Just a few thoughts on recent books I've been reading . . .
My first book of the year was Malcolm Gladwell's Blink: The Power of Thinking without Thinking, a brilliant and engaging look at how the sub-conscious mind influences judgment calls and decision making. Gladwell may be my favorite secular author.
Less engaging, but very practical was Gary McIntosh's Beyond the First Visit: The Complete Guide to Connecting Guests to Your Church. It is what the title says - a practical how-to book about getting people back to your church for a second visit. Honestly, this is not the kind of book I like to read. I've never been real big into church growth techniques. But I've noticed that too many first-time visitors don't show up again and decided it was time to do something about it. If you attend Fulkerson, you'll probably notice some small changes the new few months - some of which may have had their origins in this book.
I hesitate to recommend any book by Brian MacLaren, one of the primary spokesmen from the more radical side of the emerging church movement, but his book More Ready than You Realize: Evangelism and Dance in the Postmodern Matrix was pretty good. In this sense. MacLaren helped me get inside the skin of an unbeliever and see things from her point of view. This book traces the two year conversation between MacLaren and "Alice" (not her real name) - a young non-Christian woman whom MacLaren befriended and who seems to have come to faith in Christ (although this is not real clear). MacLaren is a good writer and this is an engaging read.
What's not good about this book is MacLaren's theology. He appears to be an open theist and an inclusivist and has a very weak view of the atonement. In answer to a question about the purpose of the death of Christ, MacLaren, basically said that Jesus himself didn't know why he had to die (citing the words of Jesus from Gethsemane) and left it at that. This was neither true, nor helpful. MacLaren's grasp of the gospel seems really weak. So, this book on evangelism, helpful in its own way, needs some serious balancing by a book that is solid on the gospel. So, I don't recommend it after all!
J. I. Packer's Evangelism and the Sovereignty of God, is almost the perfect opposite to MacLaren's book. Solid theologically, but less in touch with the mindset of today's unbeliever. But Packer's focus is more narrow. His purpose is to explore the relationship between the doctrine of God's sovereignty and the necessity of evangelism. He does that well.

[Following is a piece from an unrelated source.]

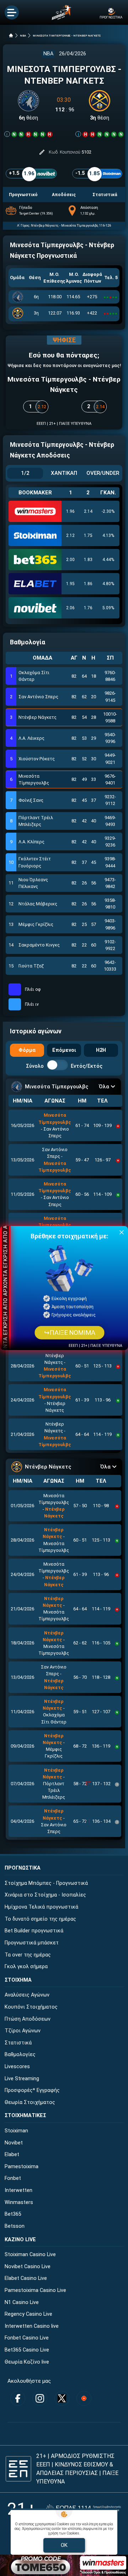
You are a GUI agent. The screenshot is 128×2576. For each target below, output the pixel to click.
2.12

God's Big Picture: Tracing the Storyline of the Bible by Vaughan Roberts is a great (and short) book about the metanarrative of Scripture - the story of redemption. Roberts follows Graeme Goldsworthy's Gospel and Kingdom pretty closely, but is less technical, aiming at a different audience. I liked this book a lot and think it would make a great study for a Sunday School class or small group.
I'm still working on a few other books, and probably should be reading those right now instead of blogging! So, that's all for now!